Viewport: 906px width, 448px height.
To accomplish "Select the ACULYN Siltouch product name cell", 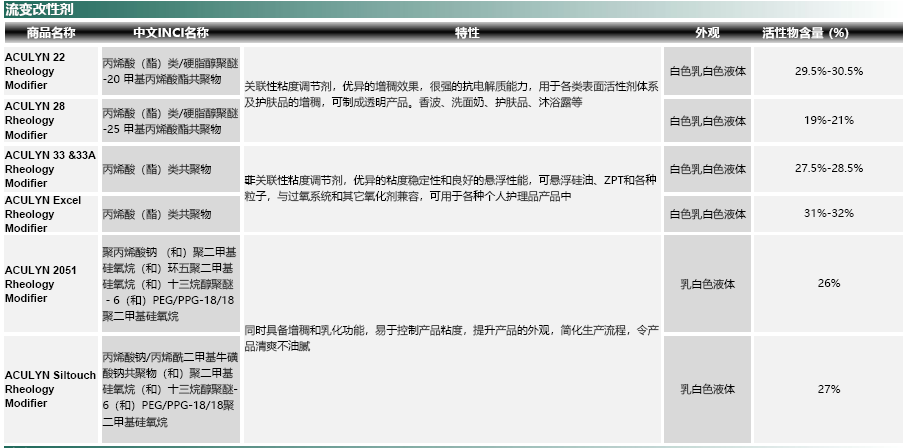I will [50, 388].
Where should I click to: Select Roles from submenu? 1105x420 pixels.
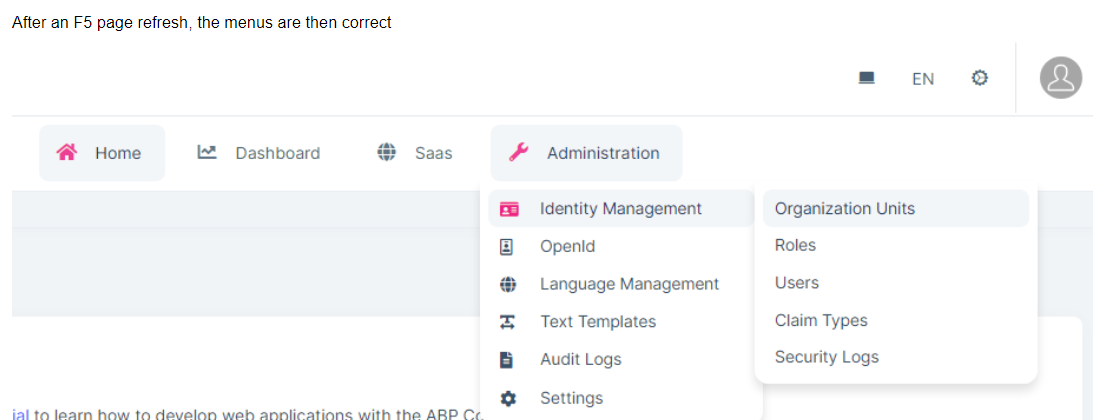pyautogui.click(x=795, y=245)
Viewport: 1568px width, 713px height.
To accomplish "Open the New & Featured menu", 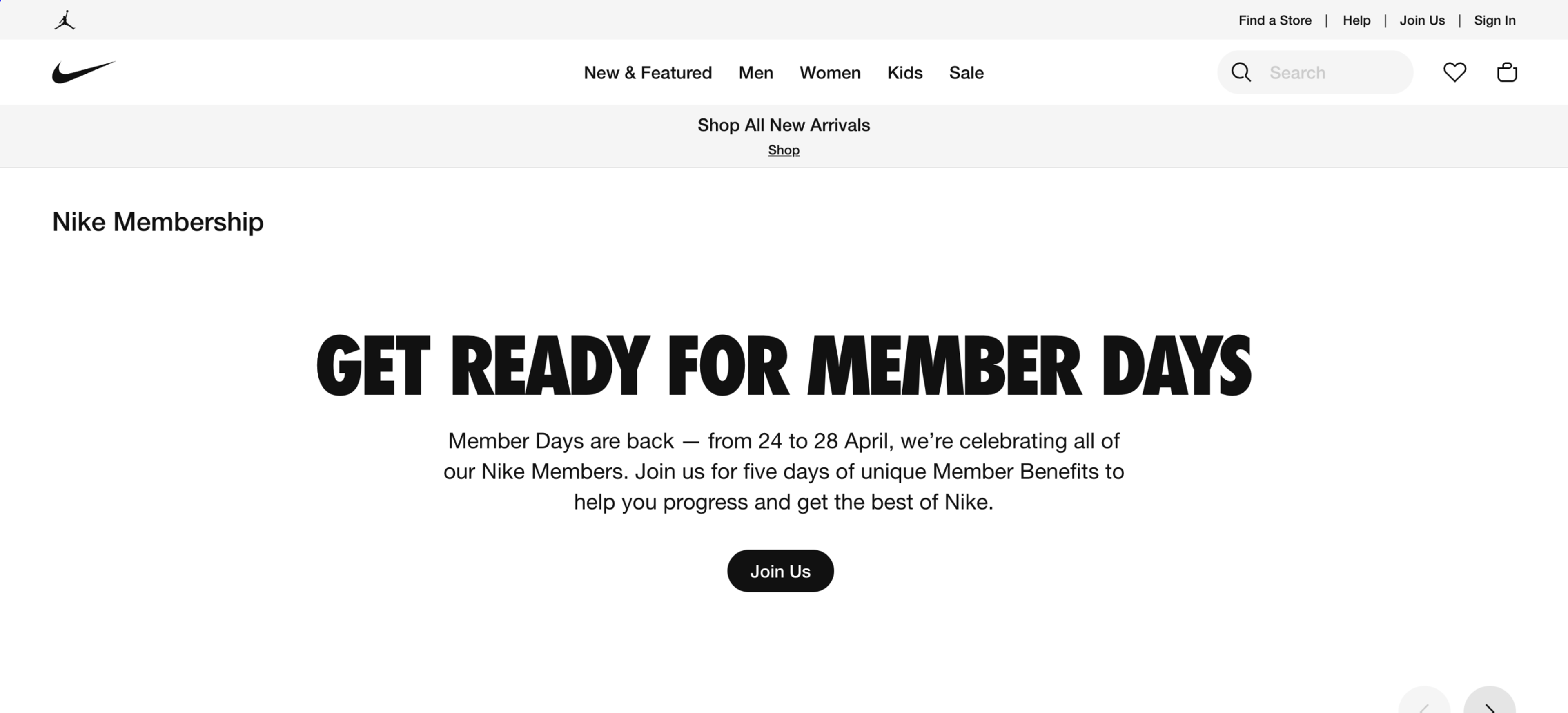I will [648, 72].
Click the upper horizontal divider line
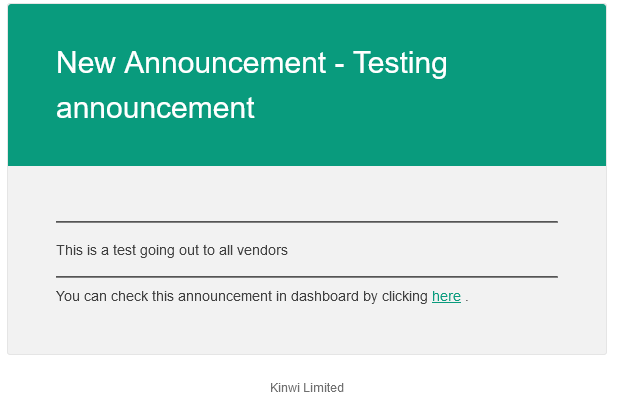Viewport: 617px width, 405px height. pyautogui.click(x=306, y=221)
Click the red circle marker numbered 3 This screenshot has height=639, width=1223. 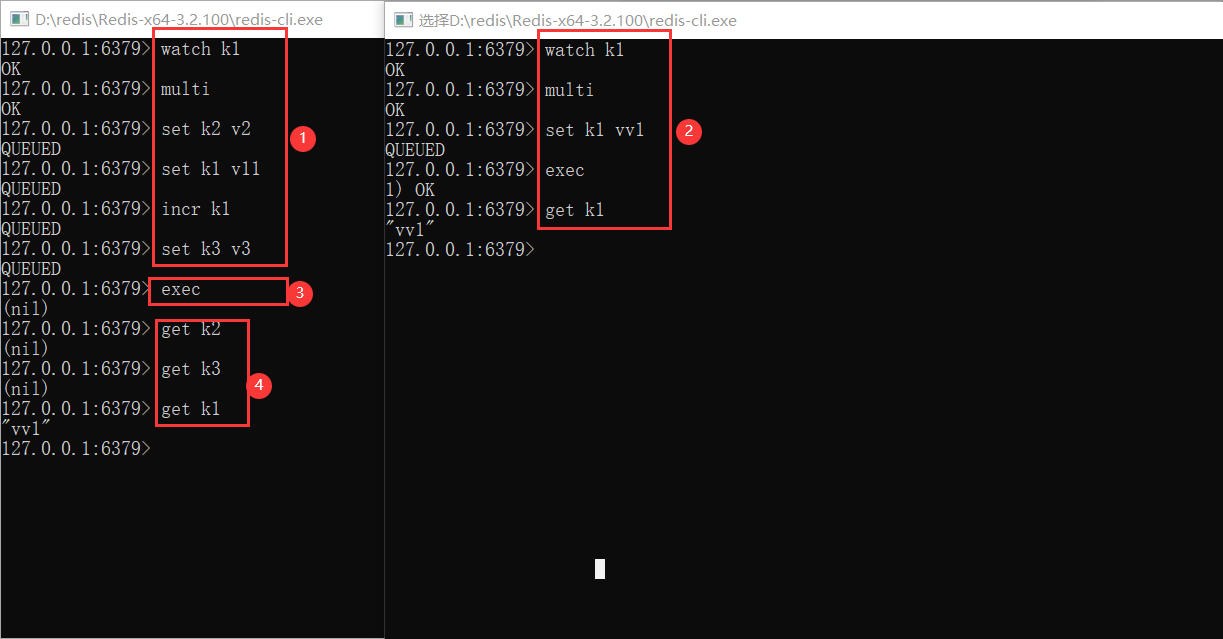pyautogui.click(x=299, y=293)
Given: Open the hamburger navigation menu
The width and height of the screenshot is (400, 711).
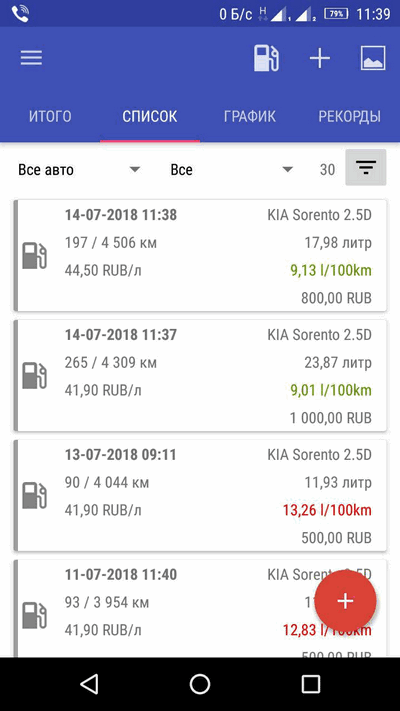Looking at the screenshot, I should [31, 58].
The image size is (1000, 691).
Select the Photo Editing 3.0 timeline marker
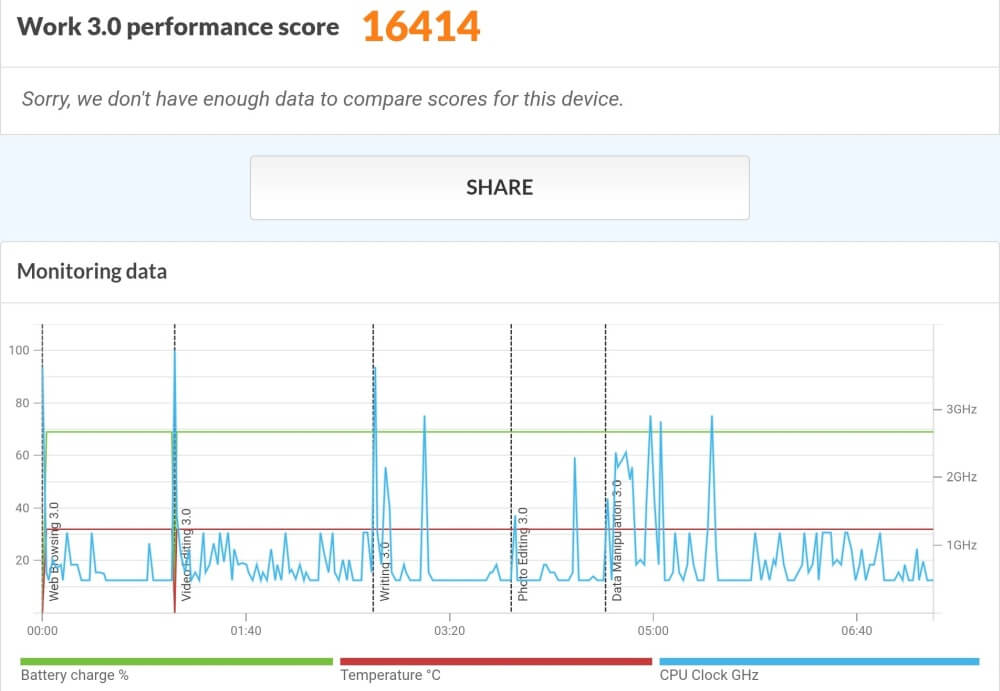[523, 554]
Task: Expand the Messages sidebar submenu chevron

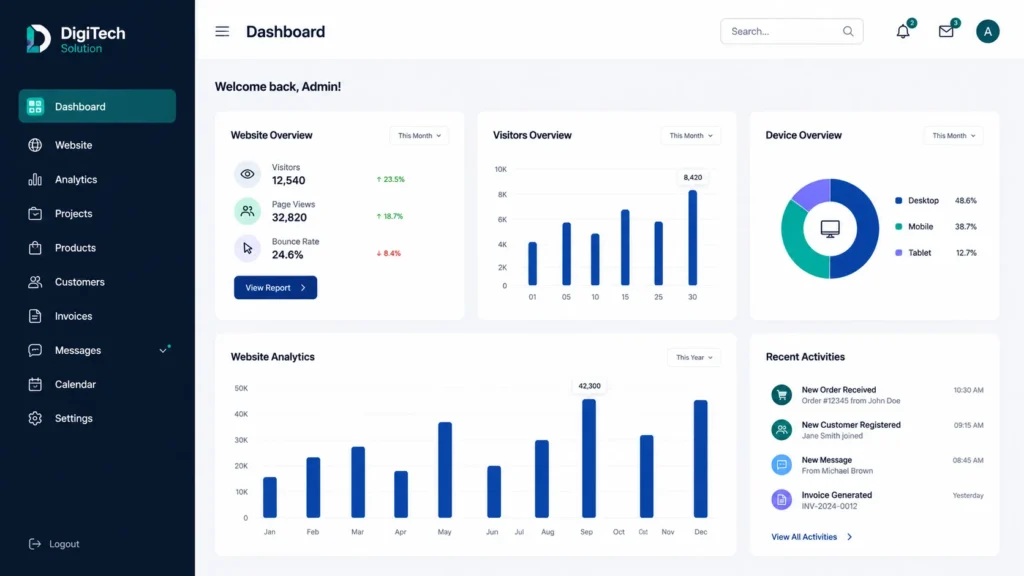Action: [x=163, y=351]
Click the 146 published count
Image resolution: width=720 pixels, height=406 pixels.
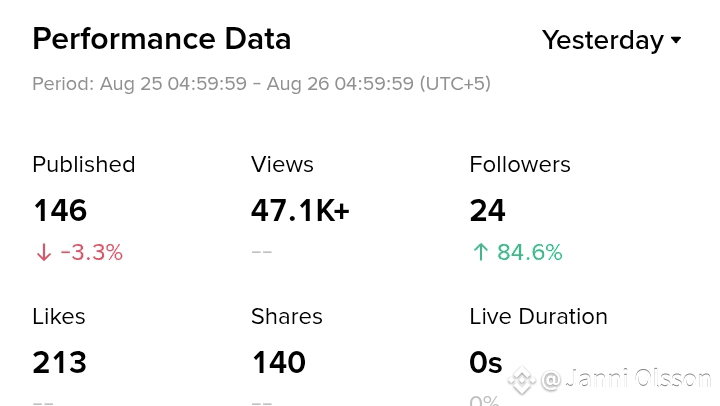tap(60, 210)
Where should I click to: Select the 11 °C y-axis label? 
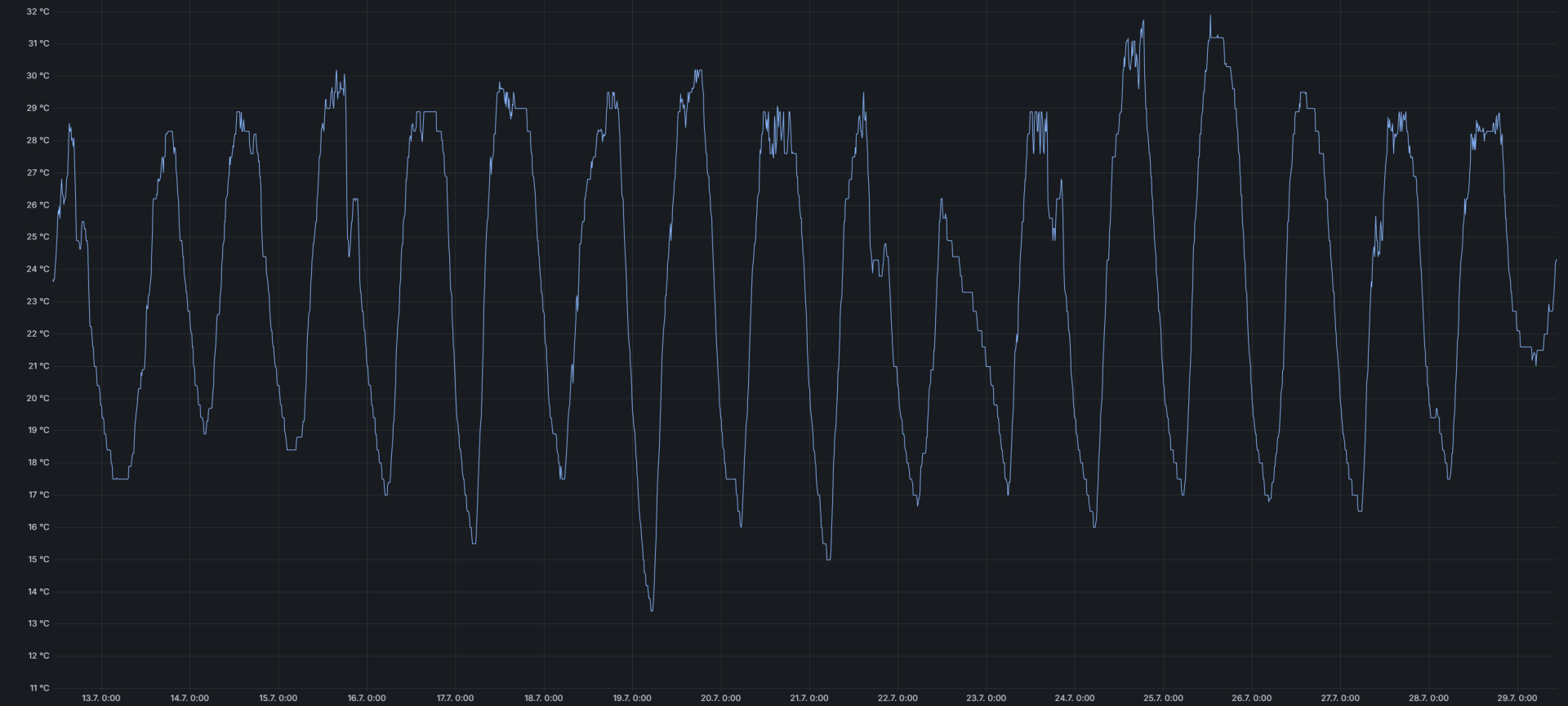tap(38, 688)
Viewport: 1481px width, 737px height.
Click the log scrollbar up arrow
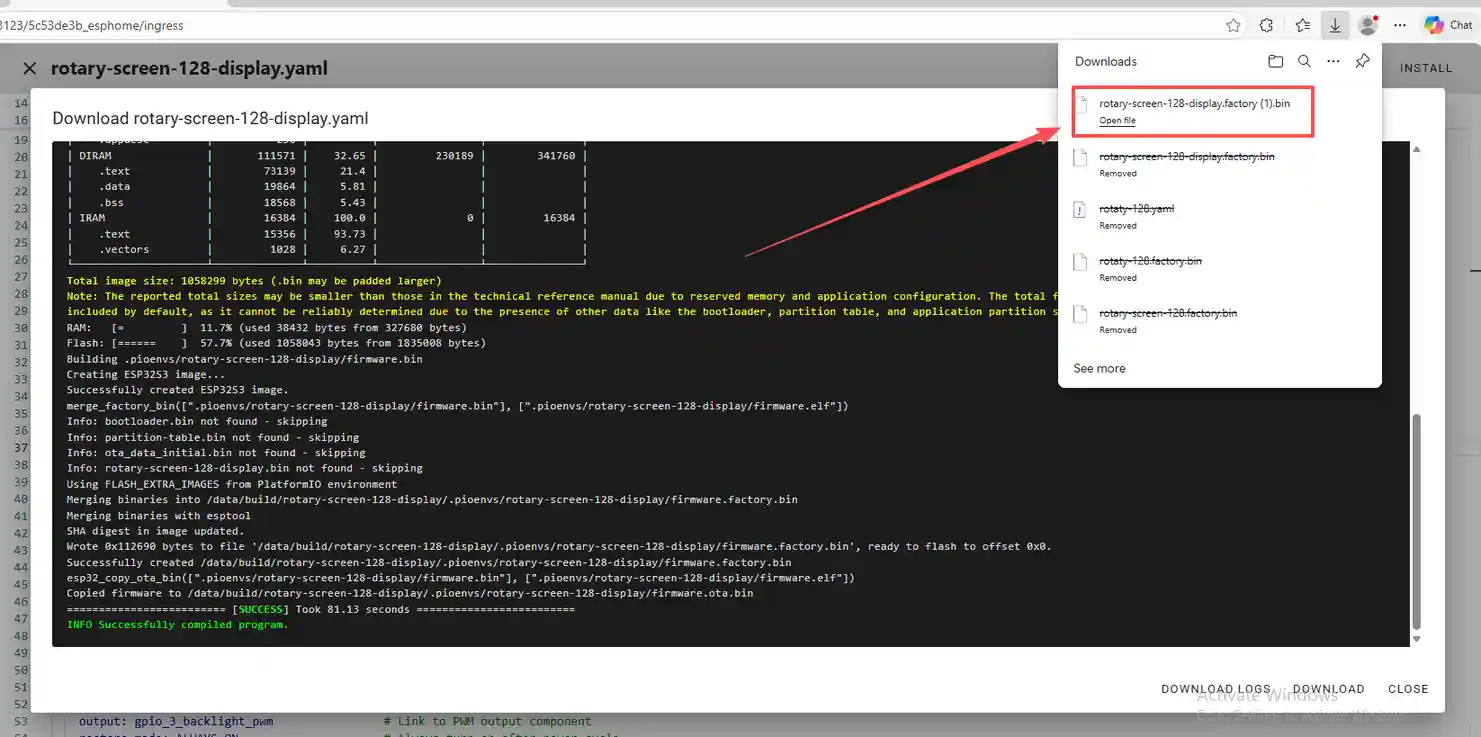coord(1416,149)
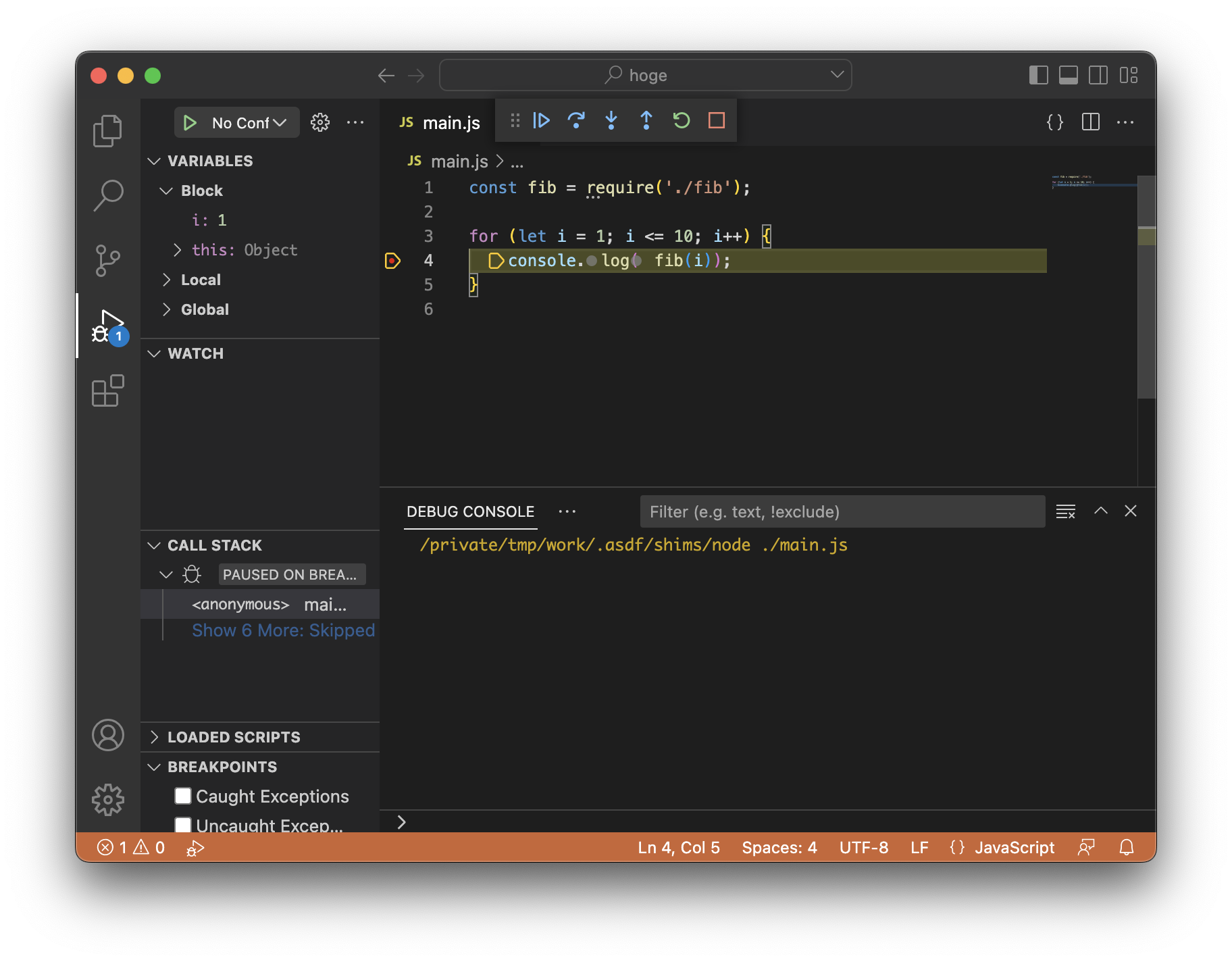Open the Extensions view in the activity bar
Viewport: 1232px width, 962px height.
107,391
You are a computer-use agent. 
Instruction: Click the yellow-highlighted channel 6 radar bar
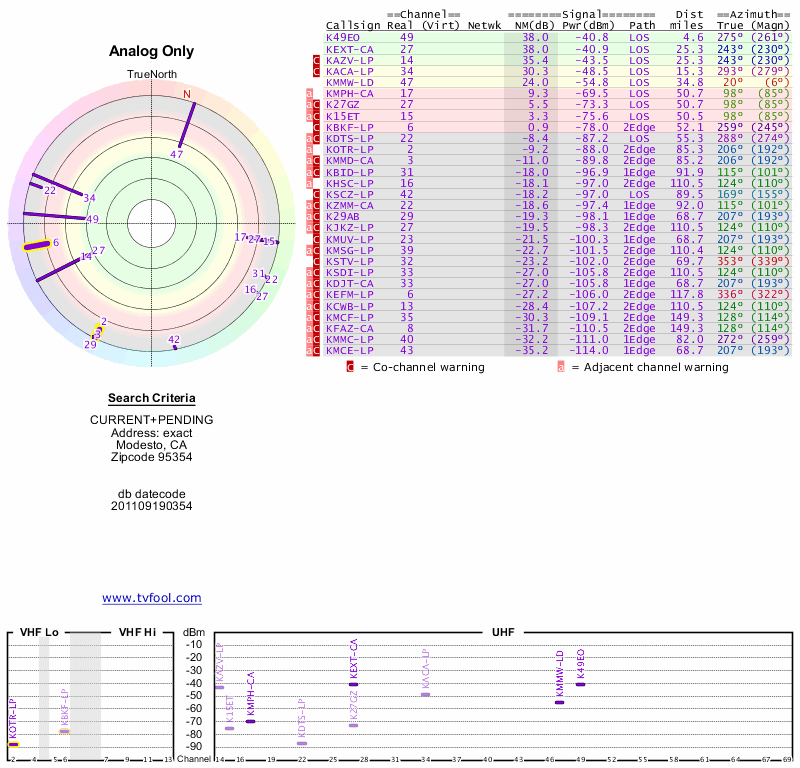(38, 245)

##########

Word for word, write out the lines above running from the one with "Image resolution: width=720" up to and including the one with "You are a computer-use agent.". Drop any picture.

Image resolution: width=720 pixels, height=406 pixels.
tap(60, 210)
Where should I click to: Select the 11 °C y-axis label? 
tap(38, 688)
Viewport: 1481px width, 737px height.
Click the log scrollbar up arrow
coord(1416,149)
Open the Extensions view in the activity bar
Viewport: 1232px width, 962px height.
107,391
You are a computer-use agent. 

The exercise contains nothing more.